- Data extracts -

BEGIN

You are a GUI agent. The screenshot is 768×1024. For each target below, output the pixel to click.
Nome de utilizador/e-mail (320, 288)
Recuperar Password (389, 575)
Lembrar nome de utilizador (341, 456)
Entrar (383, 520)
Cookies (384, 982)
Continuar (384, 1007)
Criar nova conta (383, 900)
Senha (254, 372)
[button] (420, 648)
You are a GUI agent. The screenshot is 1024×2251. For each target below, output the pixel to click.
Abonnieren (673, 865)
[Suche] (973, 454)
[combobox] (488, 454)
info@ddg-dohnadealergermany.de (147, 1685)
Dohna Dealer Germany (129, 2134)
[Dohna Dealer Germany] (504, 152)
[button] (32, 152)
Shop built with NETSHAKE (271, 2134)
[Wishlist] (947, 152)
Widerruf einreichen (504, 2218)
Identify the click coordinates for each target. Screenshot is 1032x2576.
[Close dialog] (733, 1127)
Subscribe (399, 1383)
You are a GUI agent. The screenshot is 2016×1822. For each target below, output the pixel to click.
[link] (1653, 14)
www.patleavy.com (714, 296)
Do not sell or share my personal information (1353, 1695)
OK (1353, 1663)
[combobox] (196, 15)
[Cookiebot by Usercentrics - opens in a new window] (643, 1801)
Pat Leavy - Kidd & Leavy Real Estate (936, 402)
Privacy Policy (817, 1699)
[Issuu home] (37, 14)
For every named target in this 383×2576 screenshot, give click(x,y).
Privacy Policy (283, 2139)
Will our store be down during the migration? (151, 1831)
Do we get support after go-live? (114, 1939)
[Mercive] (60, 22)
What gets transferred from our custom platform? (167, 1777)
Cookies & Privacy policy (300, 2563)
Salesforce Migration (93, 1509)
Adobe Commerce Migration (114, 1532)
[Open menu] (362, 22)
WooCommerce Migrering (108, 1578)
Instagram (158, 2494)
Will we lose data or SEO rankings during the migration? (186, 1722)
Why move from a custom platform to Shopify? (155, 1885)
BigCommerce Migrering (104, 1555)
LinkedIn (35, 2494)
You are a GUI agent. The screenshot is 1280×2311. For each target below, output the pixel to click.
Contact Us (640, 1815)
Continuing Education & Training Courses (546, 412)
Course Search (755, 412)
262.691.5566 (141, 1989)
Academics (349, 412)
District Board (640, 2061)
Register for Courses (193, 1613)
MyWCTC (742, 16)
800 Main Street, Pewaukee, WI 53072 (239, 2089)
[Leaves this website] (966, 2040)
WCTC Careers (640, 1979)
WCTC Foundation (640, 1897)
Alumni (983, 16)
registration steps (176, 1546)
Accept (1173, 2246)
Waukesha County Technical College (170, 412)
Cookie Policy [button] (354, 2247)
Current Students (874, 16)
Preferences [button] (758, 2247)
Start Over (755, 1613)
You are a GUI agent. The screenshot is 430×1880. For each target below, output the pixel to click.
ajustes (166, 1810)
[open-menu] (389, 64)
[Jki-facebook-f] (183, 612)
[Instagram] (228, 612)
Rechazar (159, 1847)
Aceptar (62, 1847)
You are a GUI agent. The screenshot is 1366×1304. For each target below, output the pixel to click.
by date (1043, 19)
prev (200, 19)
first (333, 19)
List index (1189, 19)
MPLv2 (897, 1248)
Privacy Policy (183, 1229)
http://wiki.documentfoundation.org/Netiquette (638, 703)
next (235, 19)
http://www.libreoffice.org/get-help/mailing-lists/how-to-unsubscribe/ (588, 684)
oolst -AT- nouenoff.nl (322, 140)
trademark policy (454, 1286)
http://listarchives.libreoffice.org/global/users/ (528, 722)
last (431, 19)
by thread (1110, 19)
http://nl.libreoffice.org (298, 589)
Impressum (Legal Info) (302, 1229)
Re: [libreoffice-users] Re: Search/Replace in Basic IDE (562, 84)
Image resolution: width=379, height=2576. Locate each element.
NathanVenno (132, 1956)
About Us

END

- About this exercise -
Make an exact copy of every record listed above.

- Solved problem -
You are a GUI agent. The screenshot is 768×1024. For each target below, output the pixel to click.
Nome de utilizador/e-mail (320, 288)
Recuperar Password (389, 575)
Lembrar nome de utilizador (341, 456)
Entrar (383, 520)
Cookies (384, 982)
Continuar (384, 1007)
Criar nova conta (383, 900)
Senha (254, 372)
[button] (420, 648)
You are a GUI agent. The screenshot is 1024×2251. For each target below, output the pixel to click.
Abonnieren (673, 865)
[Suche] (973, 454)
[combobox] (488, 454)
info@ddg-dohnadealergermany.de (147, 1685)
Dohna Dealer Germany (129, 2134)
[Dohna Dealer Germany] (504, 152)
[button] (32, 152)
Shop built with NETSHAKE (271, 2134)
[Wishlist] (947, 152)
Widerruf einreichen (504, 2218)
Identify the click coordinates for each target. Screenshot is 1032x2576.
[Close dialog] (733, 1127)
Subscribe (399, 1383)
You are a GUI agent. The screenshot is 2016×1822. For each target below, output the pixel to click.
[link] (1653, 14)
www.patleavy.com (714, 296)
Do not sell or share my personal information (1353, 1695)
OK (1353, 1663)
[combobox] (196, 15)
[Cookiebot by Usercentrics - opens in a new window] (643, 1801)
Pat Leavy - Kidd & Leavy Real Estate (936, 402)
Privacy Policy (817, 1699)
[Issuu home] (37, 14)
For every named target in this 383×2576 screenshot, give click(x,y).
Privacy Policy (283, 2139)
Will our store be down during the migration? (151, 1831)
Do we get support after go-live? (114, 1939)
[Mercive] (60, 22)
What gets transferred from our custom platform? (167, 1777)
Cookies & Privacy policy (300, 2563)
Salesforce Migration (93, 1509)
Adobe Commerce Migration (114, 1532)
[Open menu] (362, 22)
WooCommerce Migrering (108, 1578)
Instagram (158, 2494)
Will we lose data or SEO rankings during the migration? (186, 1722)
Why move from a custom platform to Shopify? (155, 1885)
BigCommerce Migrering (104, 1555)
LinkedIn (35, 2494)
You are a GUI agent. The screenshot is 1280×2311. For each target below, output the pixel to click.
Contact Us (640, 1815)
Continuing Education & Training Courses (546, 412)
Course Search (755, 412)
262.691.5566 (141, 1989)
Academics (349, 412)
District Board (640, 2061)
Register for Courses (193, 1613)
MyWCTC (742, 16)
800 Main Street, Pewaukee, WI 53072 (239, 2089)
[Leaves this website] (966, 2040)
WCTC Careers (640, 1979)
WCTC Foundation (640, 1897)
Alumni (983, 16)
registration steps (176, 1546)
Accept (1173, 2246)
Waukesha County Technical College (170, 412)
Cookie Policy [button] (354, 2247)
Current Students (874, 16)
Preferences [button] (758, 2247)
Start Over (755, 1613)
You are a GUI agent. The screenshot is 430×1880. For each target below, output the pixel to click.
ajustes (166, 1810)
[open-menu] (389, 64)
[Jki-facebook-f] (183, 612)
[Instagram] (228, 612)
Rechazar (159, 1847)
Aceptar (62, 1847)
You are a GUI agent. The screenshot is 1366×1304. For each target below, output the pixel to click.
by date (1043, 19)
prev (200, 19)
first (333, 19)
List index (1189, 19)
MPLv2 (897, 1248)
Privacy Policy (183, 1229)
http://wiki.documentfoundation.org/Netiquette (638, 703)
next (235, 19)
http://www.libreoffice.org/get-help/mailing-lists/how-to-unsubscribe/ (588, 684)
oolst -AT- nouenoff.nl (322, 140)
trademark policy (454, 1286)
http://listarchives.libreoffice.org/global/users/ (528, 722)
last (431, 19)
by thread (1110, 19)
http://nl.libreoffice.org (298, 589)
Impressum (Legal Info) (302, 1229)
Re: [libreoffice-users] Re: Search/Replace in Basic IDE (562, 84)
Image resolution: width=379, height=2576. Locate each element.
NathanVenno (132, 1956)
About Us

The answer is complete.